Today, I’m hoping to create a grading guide so that I can easily plug in numbers when I need to report grades next month. Have a few papers that also need to make comments on but we are in the home stretch my friends..home stretch..

What have you guys been up to this week? Check in!

I Submit-Photography

In recent posts I have mentioned that I’ve started submitting photography to literary magazines.
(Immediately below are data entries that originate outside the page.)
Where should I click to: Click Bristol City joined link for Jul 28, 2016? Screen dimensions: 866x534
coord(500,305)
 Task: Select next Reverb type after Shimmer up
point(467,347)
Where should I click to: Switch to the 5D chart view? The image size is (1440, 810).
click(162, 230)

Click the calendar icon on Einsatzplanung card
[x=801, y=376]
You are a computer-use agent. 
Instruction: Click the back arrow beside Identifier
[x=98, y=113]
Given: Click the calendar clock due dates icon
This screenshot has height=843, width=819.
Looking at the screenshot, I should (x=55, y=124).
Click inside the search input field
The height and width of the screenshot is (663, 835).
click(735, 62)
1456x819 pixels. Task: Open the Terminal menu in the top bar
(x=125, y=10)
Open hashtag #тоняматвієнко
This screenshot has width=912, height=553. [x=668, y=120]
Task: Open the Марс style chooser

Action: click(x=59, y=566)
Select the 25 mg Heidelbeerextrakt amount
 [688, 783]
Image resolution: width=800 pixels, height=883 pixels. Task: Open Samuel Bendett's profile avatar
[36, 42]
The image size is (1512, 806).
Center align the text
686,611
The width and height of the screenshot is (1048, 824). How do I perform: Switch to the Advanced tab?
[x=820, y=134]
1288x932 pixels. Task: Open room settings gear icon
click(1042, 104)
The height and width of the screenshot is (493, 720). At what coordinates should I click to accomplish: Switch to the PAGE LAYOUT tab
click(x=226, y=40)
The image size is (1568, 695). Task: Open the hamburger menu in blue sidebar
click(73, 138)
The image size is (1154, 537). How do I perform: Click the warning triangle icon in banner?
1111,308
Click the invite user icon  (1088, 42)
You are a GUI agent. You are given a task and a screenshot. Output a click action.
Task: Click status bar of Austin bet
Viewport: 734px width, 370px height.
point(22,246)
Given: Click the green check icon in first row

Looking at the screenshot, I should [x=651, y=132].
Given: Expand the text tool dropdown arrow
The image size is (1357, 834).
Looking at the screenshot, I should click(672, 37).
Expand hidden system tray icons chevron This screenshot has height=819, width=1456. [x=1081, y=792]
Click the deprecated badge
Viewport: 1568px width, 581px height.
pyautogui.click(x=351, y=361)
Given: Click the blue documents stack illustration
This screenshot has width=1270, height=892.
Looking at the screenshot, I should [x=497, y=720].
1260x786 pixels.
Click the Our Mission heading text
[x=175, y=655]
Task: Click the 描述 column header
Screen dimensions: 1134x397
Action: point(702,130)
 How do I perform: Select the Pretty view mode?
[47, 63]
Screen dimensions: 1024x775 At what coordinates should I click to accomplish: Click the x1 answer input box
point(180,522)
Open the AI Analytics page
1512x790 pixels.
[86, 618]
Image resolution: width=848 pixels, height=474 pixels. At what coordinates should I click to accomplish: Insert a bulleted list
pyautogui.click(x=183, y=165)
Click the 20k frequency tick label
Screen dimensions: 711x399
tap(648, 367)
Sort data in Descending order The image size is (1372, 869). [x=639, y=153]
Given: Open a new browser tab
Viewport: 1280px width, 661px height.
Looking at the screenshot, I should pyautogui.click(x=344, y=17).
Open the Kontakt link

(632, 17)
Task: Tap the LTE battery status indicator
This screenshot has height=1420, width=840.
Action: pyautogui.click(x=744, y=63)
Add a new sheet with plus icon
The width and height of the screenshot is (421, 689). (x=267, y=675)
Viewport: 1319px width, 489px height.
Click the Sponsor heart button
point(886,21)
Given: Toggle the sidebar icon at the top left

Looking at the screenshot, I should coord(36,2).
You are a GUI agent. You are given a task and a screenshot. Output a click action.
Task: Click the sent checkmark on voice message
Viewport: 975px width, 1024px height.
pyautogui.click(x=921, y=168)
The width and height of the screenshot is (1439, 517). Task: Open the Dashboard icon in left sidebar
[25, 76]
I actually had this on my to do list for the year but I wasn’t sure how to get it all organized so I dropped it from my list and I’m only now starting again.

Some of you are thinking: you’re a photographer?

I still consider myself an amateur even though I have photographed family weddings etc.  (the one I just posted is from my sister Nina’s wedding. That was actually with a film camera before I switched exclusively to digital)

I have written two other posts that touch, in detail, on me and photography. The first is about my development as a photographer and the second is more about how I think the move towards digital photography says something about the situation with publishing. And I still have a terrific class planned on using photography as a metaphor for writing, now if I could only find enough people who wanted to sign up and take it!

But, back to topic. If you are interesting in submitting photography to literary magazines (or other publications) you just need to check their guidelines on how to submit your work. Different magazines have different guidelines (just as they do for writing). Most will want you to submit a few pieces for consideration but others may want you to send them a link to show some of your work. If they are using submishmash you can only submit one photo at a time which works well for Referential since we like the photography or artwork to refer to something on the site (although it can refer to say – the contents page and that makes us just as happy). If a site requests a link to a lot of your work a good way to do this (outside of having a dedicated website) is to make a folder on Facebook with your best work because you can publicly share your photos from facebook using a specific link.  Here is an example from my page of photos I took in Japan.

Now, how do you decide what you are going to submit? How to keep track of it etc? (and no the picture to the right isn’t one I’d probably submit anywhere, but it is funny!)

What I decided to do was pick 10 photos. I then gave them all specific names such as “Car Stache” (perhaps for the one to the right?) and I put them in a folder named “Submit.” I then made a new excel spreadsheet in google docs so I could track submissions. To pick where to send first I went to my submit list and picked places I had not yet submitted work to this year to send my photography to. When I set up my list for next year, I think my focus will be submitting to places that previously published my writing.

I only have a few pieces submitted right now and I’ll let you know how it goes on my regular Friday report in. I have some more informal photography publications now tracked on their own page and I regularly use my own pictures for Referential although I try not to use many. Right now the about page, the side bar and the guidelines page are pictures I have taken. I want to keep it that way! I really need more art at Referential so if you are a visual artist in anyway, I might be a good editor to hit up :)

See you back for Thursday poem share!